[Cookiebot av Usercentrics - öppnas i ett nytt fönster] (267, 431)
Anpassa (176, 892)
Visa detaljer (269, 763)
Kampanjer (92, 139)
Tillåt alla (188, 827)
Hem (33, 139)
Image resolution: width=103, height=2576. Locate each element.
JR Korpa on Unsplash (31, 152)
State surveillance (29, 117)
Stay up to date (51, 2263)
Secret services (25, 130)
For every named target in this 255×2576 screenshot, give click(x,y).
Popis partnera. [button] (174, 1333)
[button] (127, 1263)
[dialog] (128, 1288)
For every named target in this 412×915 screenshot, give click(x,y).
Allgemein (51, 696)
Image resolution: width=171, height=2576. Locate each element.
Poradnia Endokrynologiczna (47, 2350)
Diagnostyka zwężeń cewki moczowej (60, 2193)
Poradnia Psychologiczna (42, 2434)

== Work item ==
Everything from the line containing "Diagnostyka zwężeń cewki moczowej (60, 2193)" through the final line of the records is what you should print, exactly and with nothing added.

== Exercise answer ==
Diagnostyka zwężeń cewki moczowej (60, 2193)
Poradnia Psychologiczna (42, 2434)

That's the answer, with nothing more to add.